Lecture du mercredi 28 juin 2023
REPUBLIQUE FRANCAISE

AU NOM DU PEUPLE FRANCAIS



Vu la procédure suivante :
Mme C... B... a demandé au juge des référés du tribunal administratif de Paris, statuant sur le fondement de l'article L. 521-2 du code de justice administrative, d'une part, de suspendre l'exécution de la décision par laquelle le ministre de l'Europe et des affaires étrangères a refusé de délivrer, à titre provisoire, tout document de voyage permettant à sa fille, A... B..., d'entrer sur le territoire français en sa compagnie et, d'autre part, d'enjoindre à cette même autorité ou au consul de France au Mexique de délivrer, à titre provisoire, tout document de voyage permettant à sa fille d'entrer sur le territoire français en sa compagnie, dans un délai de vingt-quatre heures à compter de la notification de l'ordonnance à intervenir. Par une ordonnance n° 2314159 du 17 juin 2023, la juge des référés du tribunal administratif de Paris a rejeté sa demande.

Données fournies —
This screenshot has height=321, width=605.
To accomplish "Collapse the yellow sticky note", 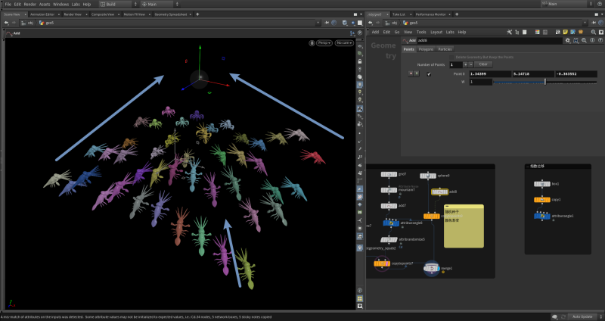I will (446, 207).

Exercices proposés —
[a] Résumez sous forme de liste le paragraphe de l'extrait de la décision de justice qui commence par « Mme C... B... a demandé », en conservant ses faits essentiels.
[b] Prolongez l'extrait de la décision de justice à partir de sa dernière phrase.

Corrigé des exercices —
[a]
- Saisine : Mme C... B... s'adresse au juge des référés du tribunal administratif de Paris, sur le fondement de l'article L. 521-2 du code de justice administrative.
- Première demande : suspendre la décision du ministre de l'Europe et des affaires étrangères refusant de délivrer, à titre provisoire, un document de voyage permettant à sa fille, A... B..., d'entrer en France en sa compagnie.
- Seconde demande : enjoindre à ce ministre ou au consul de France au Mexique de délivrer ce document dans un délai de vingt-quatre heures après la notification de l'ordonnance.
- Issue : la juge des référés rejette la demande par l'ordonnance n° 2314159 du 17 juin 2023.

[b]
Par une requête et un nouveau mémoire, enregistrés les 21 et 22 juin 2023 au secrétariat du contentieux du Conseil d'Etat, Mme B... demande au juge des référés du Conseil d'Etat, statuant sur le fondement de l'article L. 521-2 du code de justice administrative :

1°) d'annuler l'ordonnance du 17 juin 2023 de la juge des référés du tribunal administratif de Paris ;

2°) de suspendre l'exécution de la décision par laquelle le ministre de l'Europe et des affaires étrangères a refusé de délivrer, à titre provisoire, tout document de voyage permettant à sa fille, A... B..., d'entrer sur le territoire français en sa compagnie ;

3°) d'enjoindre au ministre de l'Europe et des affaires étrangères ou au consul de France au Mexique de délivrer, à titre provisoire, tout document de voyage permettant à sa fille, A... B..., d'entrer sur le territoire français en sa compagnie dans un délai de vingt-quatre heures à compter de la notification de la présente ordonnance ;

4°) de mettre à la charge de l'Etat la somme de 4 000 euros au titre des dispositions de l'article L. 761-1 du code de justice administrative.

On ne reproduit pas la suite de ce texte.